**Your objective**
Filter the listing for lines containing "will".
..........
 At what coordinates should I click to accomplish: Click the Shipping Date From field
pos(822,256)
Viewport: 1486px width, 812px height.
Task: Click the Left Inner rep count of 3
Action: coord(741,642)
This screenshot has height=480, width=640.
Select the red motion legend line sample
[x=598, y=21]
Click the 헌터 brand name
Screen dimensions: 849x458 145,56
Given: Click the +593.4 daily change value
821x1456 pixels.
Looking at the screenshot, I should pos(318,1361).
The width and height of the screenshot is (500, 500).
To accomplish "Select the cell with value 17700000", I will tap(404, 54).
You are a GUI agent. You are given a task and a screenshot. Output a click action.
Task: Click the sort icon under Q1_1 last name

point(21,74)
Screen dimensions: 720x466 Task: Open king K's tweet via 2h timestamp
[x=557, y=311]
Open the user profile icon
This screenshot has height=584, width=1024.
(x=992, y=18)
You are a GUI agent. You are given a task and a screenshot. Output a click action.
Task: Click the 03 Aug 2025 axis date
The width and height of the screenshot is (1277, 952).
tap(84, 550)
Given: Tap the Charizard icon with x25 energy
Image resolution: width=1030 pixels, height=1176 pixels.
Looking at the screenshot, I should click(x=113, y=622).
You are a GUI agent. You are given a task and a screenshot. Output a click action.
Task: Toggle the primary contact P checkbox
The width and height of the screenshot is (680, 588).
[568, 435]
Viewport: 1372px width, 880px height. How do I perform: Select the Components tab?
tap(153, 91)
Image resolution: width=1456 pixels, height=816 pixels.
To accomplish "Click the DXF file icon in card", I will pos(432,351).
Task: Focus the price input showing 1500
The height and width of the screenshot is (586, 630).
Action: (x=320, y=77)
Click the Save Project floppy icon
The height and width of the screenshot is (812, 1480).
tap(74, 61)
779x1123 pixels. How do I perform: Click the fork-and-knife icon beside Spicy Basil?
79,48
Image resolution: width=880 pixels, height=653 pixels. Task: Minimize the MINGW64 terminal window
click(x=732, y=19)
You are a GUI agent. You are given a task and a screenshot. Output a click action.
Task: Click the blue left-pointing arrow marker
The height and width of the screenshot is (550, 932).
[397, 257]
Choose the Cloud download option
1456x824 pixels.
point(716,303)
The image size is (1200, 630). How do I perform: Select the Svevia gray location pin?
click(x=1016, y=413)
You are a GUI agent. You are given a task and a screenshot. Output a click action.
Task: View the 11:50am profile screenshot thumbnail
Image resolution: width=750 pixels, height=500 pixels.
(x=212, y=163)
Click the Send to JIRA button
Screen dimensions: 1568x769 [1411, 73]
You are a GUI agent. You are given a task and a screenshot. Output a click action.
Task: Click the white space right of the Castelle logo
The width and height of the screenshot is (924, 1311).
..........
**Task result**
To accomplish "Select the cell with value 17700000", I will tap(404, 54).
To accomplish "Click the DXF file icon in card", I will pos(432,351).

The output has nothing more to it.